_Task brief_:
Identify all lines in the listing that include the word "computer", and copy them out.

_Source material_:
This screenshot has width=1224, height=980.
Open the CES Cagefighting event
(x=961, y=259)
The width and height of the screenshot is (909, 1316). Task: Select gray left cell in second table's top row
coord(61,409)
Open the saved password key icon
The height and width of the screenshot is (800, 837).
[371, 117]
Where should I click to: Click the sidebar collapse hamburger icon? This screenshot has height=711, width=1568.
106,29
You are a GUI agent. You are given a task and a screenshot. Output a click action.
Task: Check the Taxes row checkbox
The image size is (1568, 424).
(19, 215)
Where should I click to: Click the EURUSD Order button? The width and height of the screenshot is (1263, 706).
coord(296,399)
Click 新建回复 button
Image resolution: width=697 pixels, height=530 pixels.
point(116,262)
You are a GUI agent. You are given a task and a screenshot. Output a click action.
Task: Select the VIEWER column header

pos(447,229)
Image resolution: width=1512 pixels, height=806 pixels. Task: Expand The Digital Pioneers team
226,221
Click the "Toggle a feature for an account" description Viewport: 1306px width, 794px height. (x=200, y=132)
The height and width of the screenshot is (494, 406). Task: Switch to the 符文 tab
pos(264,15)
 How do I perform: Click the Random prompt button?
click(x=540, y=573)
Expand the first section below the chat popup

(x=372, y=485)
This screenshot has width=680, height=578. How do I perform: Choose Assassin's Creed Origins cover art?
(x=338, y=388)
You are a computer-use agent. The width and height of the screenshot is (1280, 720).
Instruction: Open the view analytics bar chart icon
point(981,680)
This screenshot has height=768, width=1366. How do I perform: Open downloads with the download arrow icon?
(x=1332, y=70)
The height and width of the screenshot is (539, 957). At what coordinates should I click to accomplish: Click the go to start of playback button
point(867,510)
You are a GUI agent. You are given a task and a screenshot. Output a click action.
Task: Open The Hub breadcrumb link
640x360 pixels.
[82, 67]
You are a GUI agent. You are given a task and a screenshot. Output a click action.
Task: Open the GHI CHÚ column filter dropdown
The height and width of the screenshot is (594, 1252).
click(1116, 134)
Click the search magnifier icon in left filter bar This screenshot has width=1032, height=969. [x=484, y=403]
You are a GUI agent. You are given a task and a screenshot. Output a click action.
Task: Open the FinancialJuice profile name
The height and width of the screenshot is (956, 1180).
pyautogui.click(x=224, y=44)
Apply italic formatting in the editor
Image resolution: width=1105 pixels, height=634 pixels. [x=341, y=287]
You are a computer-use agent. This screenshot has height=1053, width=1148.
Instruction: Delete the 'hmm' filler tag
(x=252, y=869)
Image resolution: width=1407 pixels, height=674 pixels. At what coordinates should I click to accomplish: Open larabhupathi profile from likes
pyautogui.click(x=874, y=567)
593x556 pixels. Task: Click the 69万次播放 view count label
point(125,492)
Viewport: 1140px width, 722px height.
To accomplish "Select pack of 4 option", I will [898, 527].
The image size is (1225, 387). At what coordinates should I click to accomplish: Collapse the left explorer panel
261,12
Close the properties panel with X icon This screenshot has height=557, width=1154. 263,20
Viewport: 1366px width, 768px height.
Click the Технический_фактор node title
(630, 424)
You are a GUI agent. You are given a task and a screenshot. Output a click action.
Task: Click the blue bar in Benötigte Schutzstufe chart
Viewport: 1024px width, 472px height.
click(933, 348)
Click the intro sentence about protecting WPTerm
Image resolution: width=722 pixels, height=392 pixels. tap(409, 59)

_Exercise result_:
You are a computer-use agent. The width and height of the screenshot is (1280, 720).
You are a computer-use agent. This screenshot has height=1053, width=1148.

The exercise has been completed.